** Work required **
Convert the records, starting at the line that contains "Viewport: 1273px width, 715px" and ending at the end of the records, into a Markdown table with the columns Row and Line, omitting blank lines and leaving the pictures out of the answer.

** Task material **
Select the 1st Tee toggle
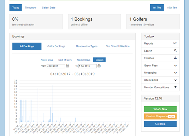Image resolution: width=189 pixels, height=136 pixels. coord(157,8)
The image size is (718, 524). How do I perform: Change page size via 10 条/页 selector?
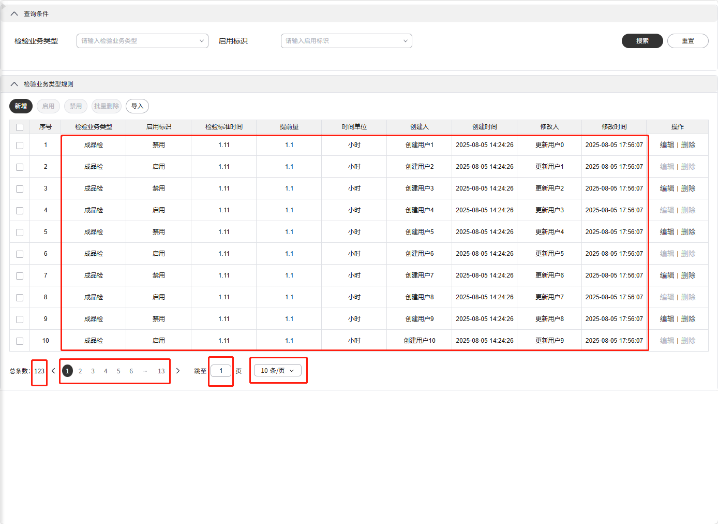278,371
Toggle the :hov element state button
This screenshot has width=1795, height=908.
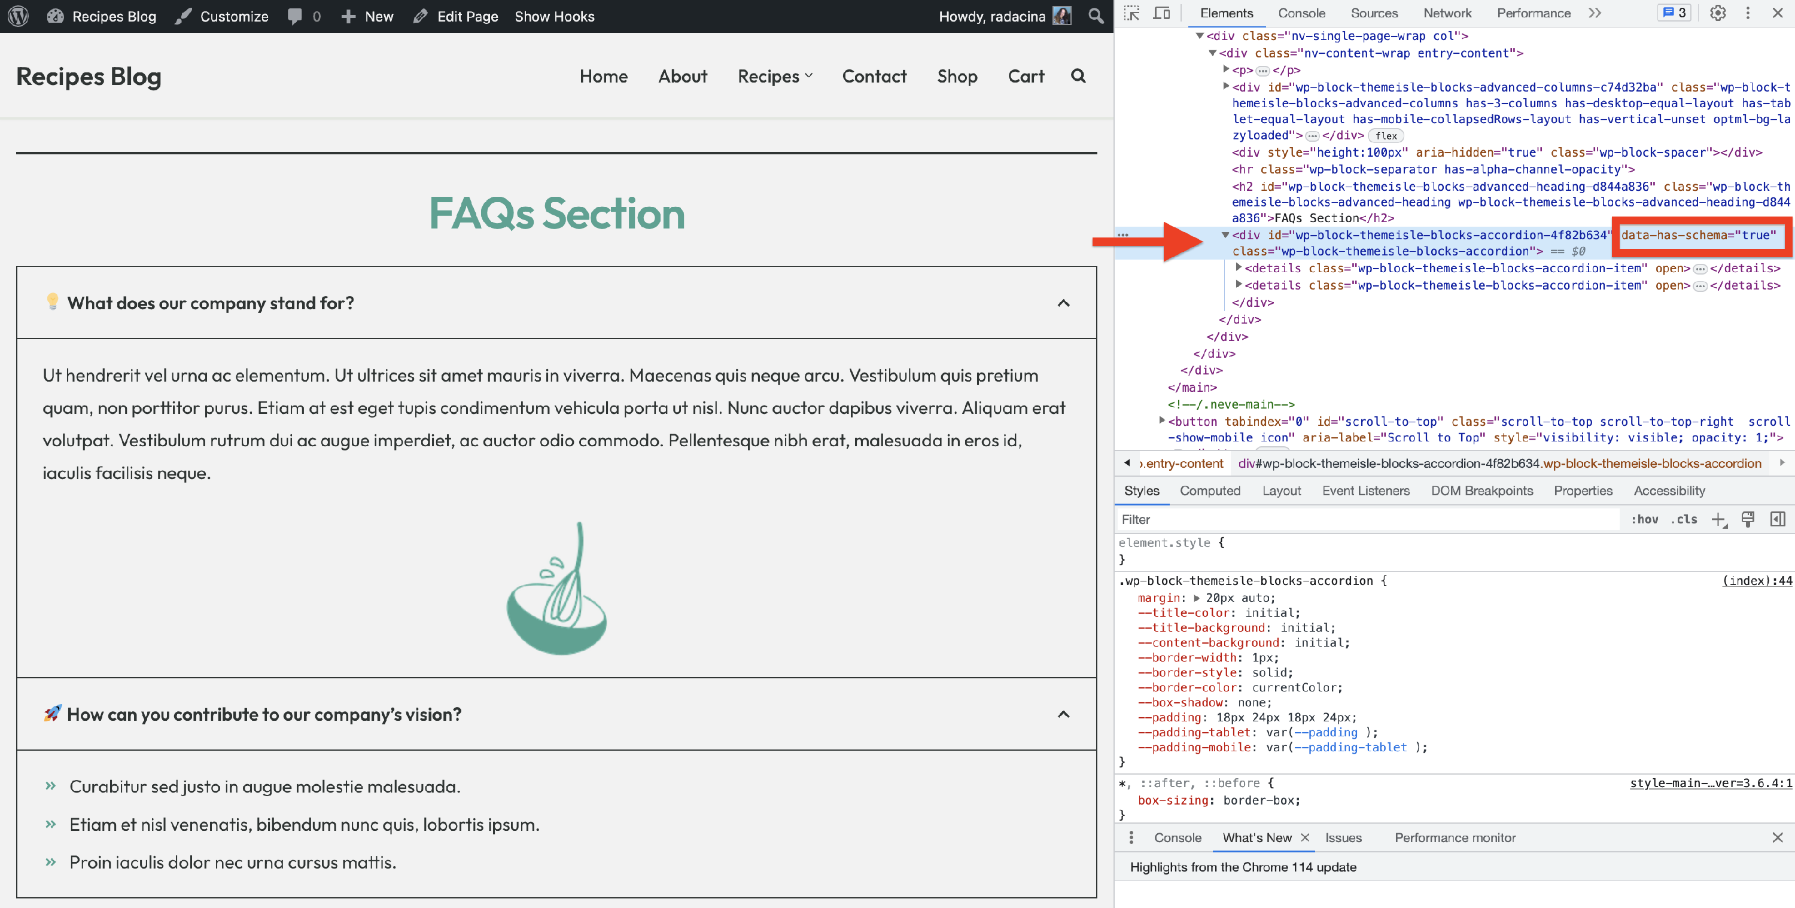[x=1644, y=519]
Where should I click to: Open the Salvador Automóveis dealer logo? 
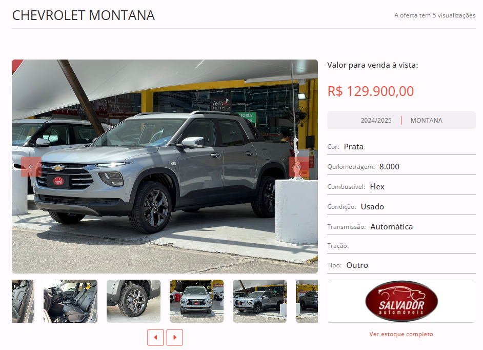[x=401, y=301]
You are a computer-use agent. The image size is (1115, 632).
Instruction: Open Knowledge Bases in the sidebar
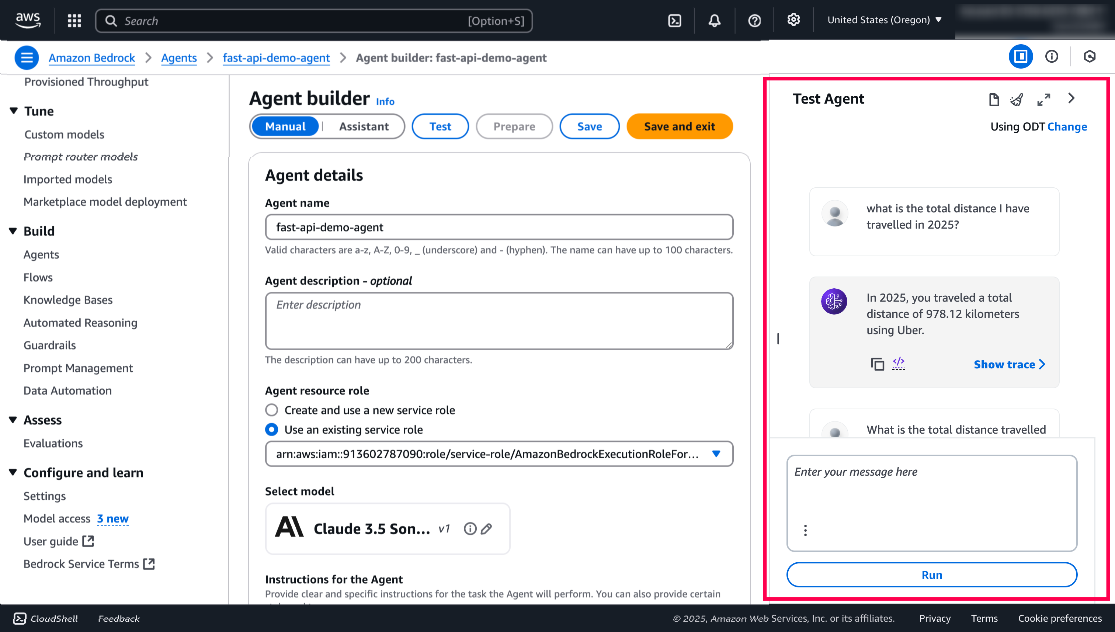[x=68, y=300]
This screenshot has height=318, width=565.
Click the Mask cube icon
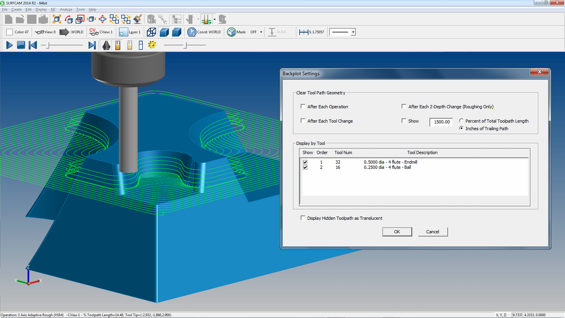coord(232,32)
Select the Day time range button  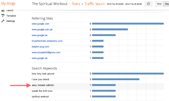point(166,4)
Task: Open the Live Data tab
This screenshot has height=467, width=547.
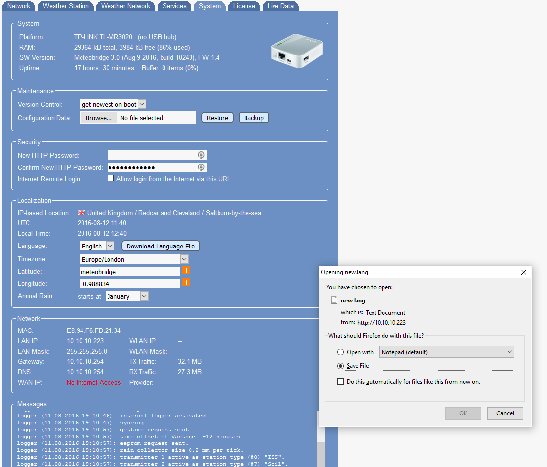Action: [280, 6]
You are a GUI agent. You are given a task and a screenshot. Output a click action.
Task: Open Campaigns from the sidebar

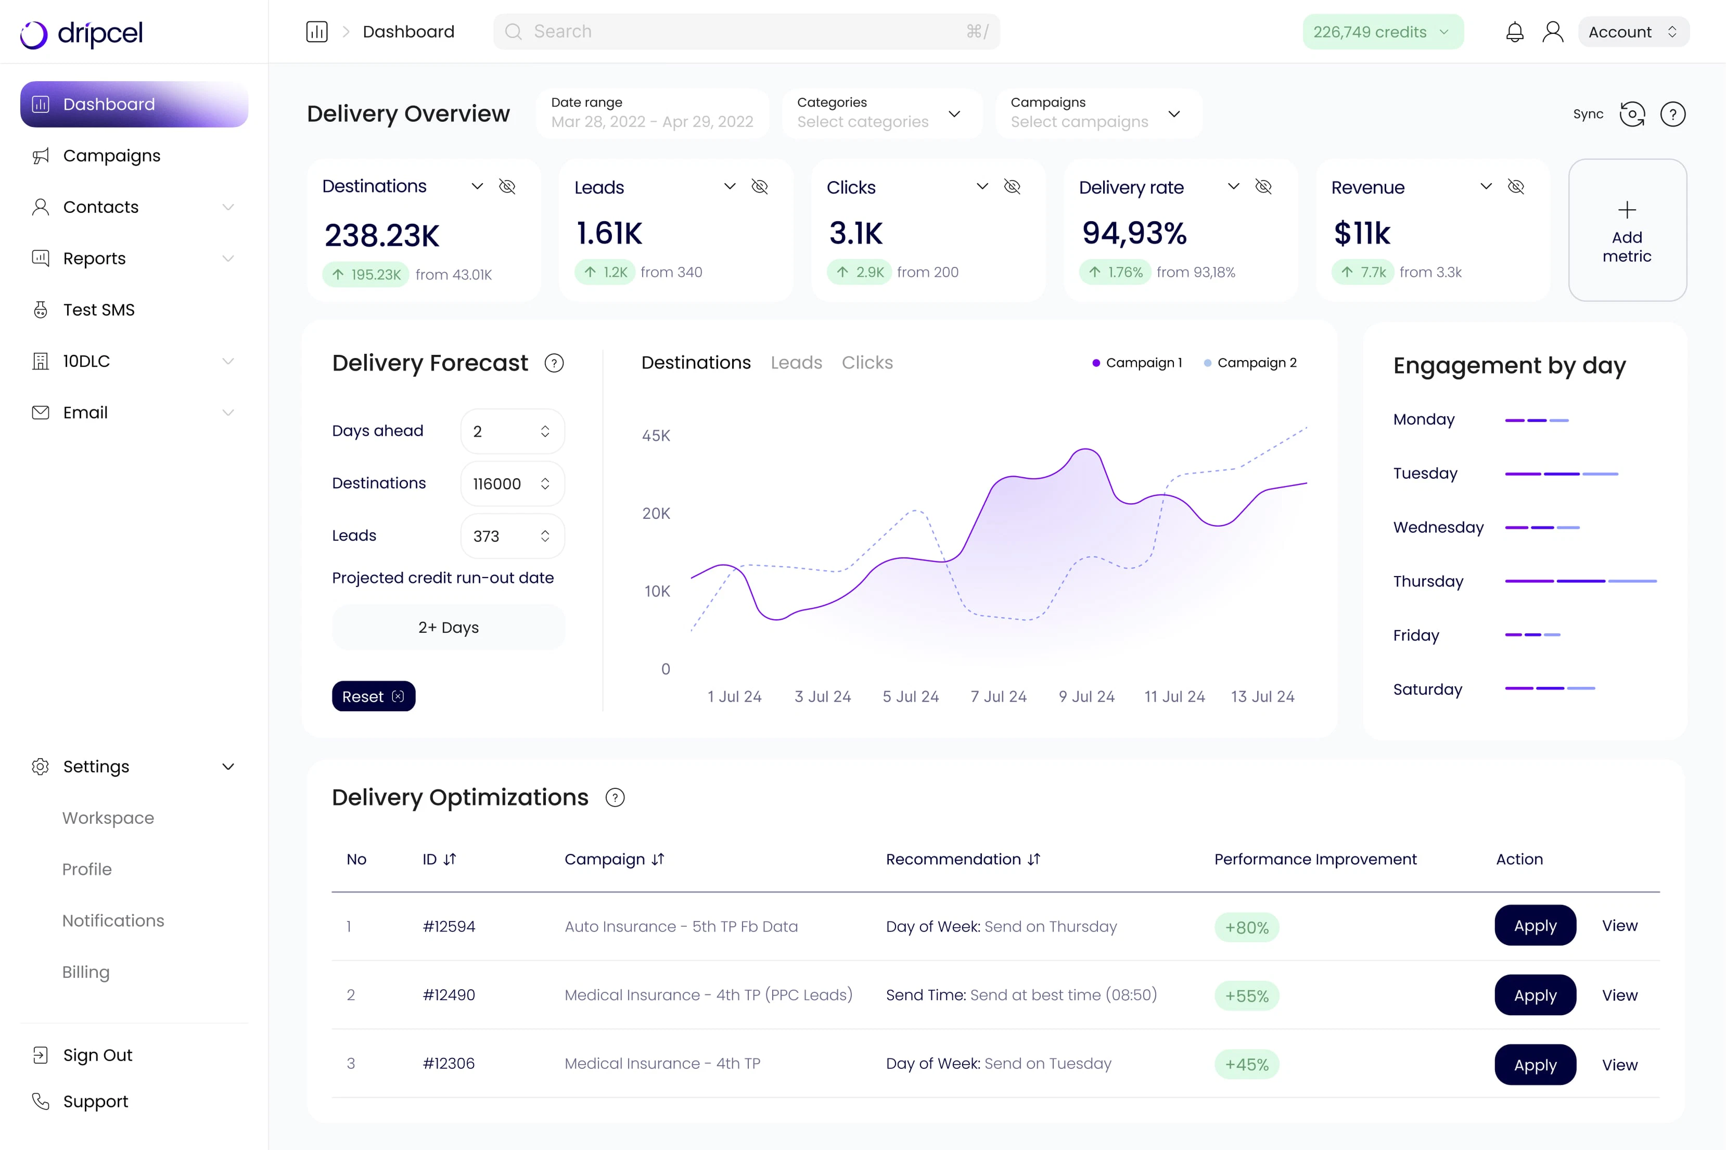click(111, 155)
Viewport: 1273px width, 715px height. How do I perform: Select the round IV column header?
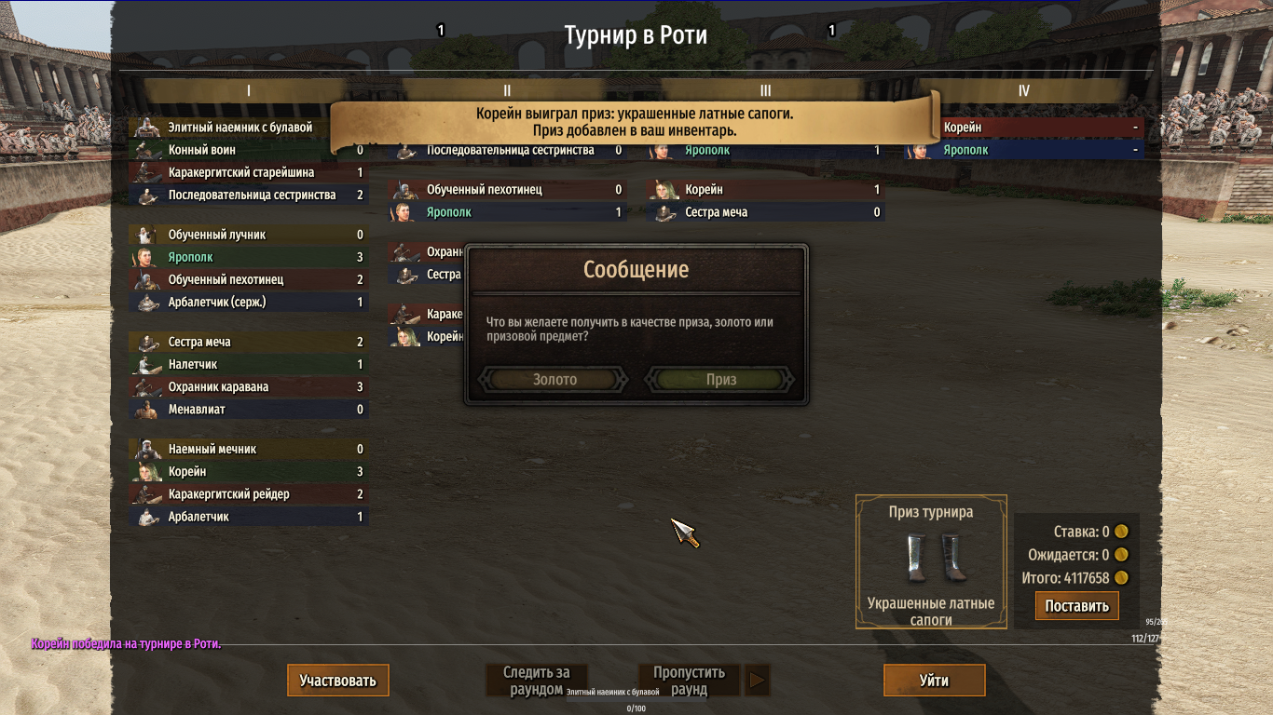point(1024,90)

** Answer **
| Row | Line |
|---|---|
| 1 | Viewport: 1273px width, 715px height. How do I perform: Select the round IV column header? |
| 2 | point(1024,90) |